外字について色々調べているうちに、自分自身がUnicodeや異体字について、ちっとも分かっていないということが分かりました。そこで、調べた内容をまとめてみました。

情報の密度よりも、文字コードやフォントに関わるときの最低限の知識として、またはCheatsheetとして読み返せる内容としてまとめたつもりです。

誤った内容があればご指摘頂けると幸いです。

JIS97

JIS漢字コードはJISが規定した文字集合。俗にJIS漢字コードというと以前はJIS97を指し、正確には「JIS X 0208:1997」という規格である。
6,879個の図形文字を規定。漢字は第一水準と第二水準を搭載。基本的には、区と点で表現し区点コードによって配置している。区点コードは全角文字(非漢字含む)の定義であり、半角文字は含まれていない。

区点コードのような文字集合の中での配置番号を「コードポイント」と言う。

区点コードは10進数であり、また半角文字は制定されていない。また、ASCIIとの互換性もなく、あくまでも文字集合としてのコードであるため、文字コードとして符号化(エンコーディング)されている。文字コードは符号化形式とも言う。

JISが制定した符号化形式を俗に「JISコード」といい、メールソフトウェアなどでは「ISO-2022-JP」というISO規格番号で表記されることが多い。

他にもEUC-JPやShift_JISといった符号化形式が存在する。

EUCとは、主にUNIX上で使われていた符号化形式。コンピュータの黎明期にはOSなどによって符号化形式が異なることがあった。IBMのオフコンでは、EBCDICという文字コードもあった。
そのEUCの上に、ASCIIとJIS X 0208を搭載したものをEUC-JPという。

一方、JISコードは、半角カナは制定されていない符号化形式であるが、パーソナルコンピュータで漢字が扱えるようになるに従い、それよりも前に普及していた「半角カナ」が使用できないJISコードでは不都合があった。そのため、文字コードをずらして(シフト)、半角カナも扱えるようにした文字コードがShift_JISである。

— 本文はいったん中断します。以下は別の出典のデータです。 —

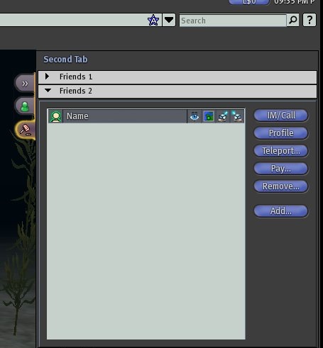
Task: Click the Teleport... button
Action: [x=281, y=151]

いずれも過去との互換性重視によって乱立したともいえ、Unicodeの誕生はこうした時代背景による要請の帰結と言える。

UnicodeとUCS

Unicodeは文字集合であり、JISのような区点の他に面という概念が加わっている。
Unicodeに関連して、UCSという規格も出てくるが、Unicodeはゼロックスが提唱し、コンピュータメーカー等が参加する「ユニコードコンソーシアム」が制定したものであるのに対し、UCSは国際規格(ISO/IEC 10646)である。

UCSは元々各国の文字コードを包括したものとして企画されていたが、実質Unicodeに乗っ取られ、Unicodeをそのまま包括している。ただしUnicodeが16bitで全ての文字を表現するという理想で2オクテットのコード体系であったのに対し、群面区点の4オクテットのコード体系(UCS-4)となっている。UnicodeのBMP(基本多言語面)だけ使用したUCS-2もあるが、2011年の改定で廃止されている。

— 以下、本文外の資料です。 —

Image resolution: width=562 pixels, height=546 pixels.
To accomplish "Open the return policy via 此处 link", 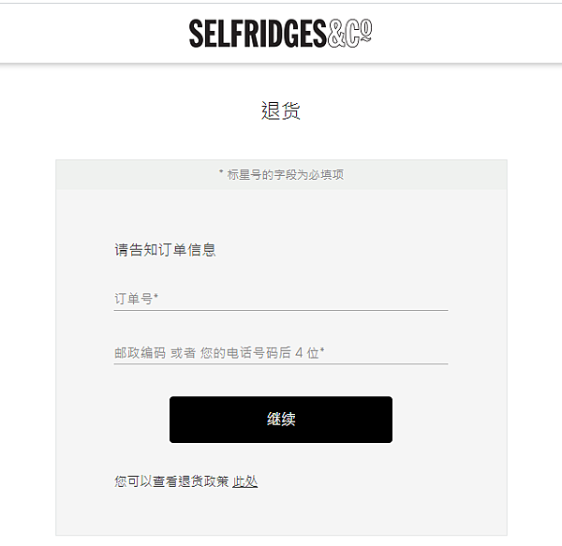I will [x=244, y=481].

このコードポイントを符号化する形式(文字符号化スキーム)として、UTFがある。

符号化形式 摘要
UTF-16 1文字を16bit(またはサロゲートペアにより32bit)で符号化される形式
UTF-32 32bit固定長の符号化形式
UTF-8 従来のASCIIと互換性を持たせた可変長形式(1~4オクテット)

符号化する仕方の違いであるから、いずれの符号化形式でも、表現できる文字数に差はない。

Unicodeはその理想から、当初、似たような漢字は同じ文字と見なす(CJK統合漢字)というCJK地域にとっては乱暴な文字集合となっていたため、Unicode1.0で未定義の領域への追加文字要求が起こった。結果として基本多言語面だけでは文字が不足し、16bitでは収まらなくなった。そのためCJK統合漢字拡張B以降の拡張漢字集合は追加面(BMP以外の面)に制定しており、Unicode2.0からサロゲートペアが導入された。

UTF-32は4オクテットであるから、UCS-4と互換性があり全ての文字が表現できるが、UTF-16では2オクテットであるから、UCS-2とは互換性があるがUCS-4とはない。このため「16bit単位」のままで表現できるようにしたのがサロゲートペアである。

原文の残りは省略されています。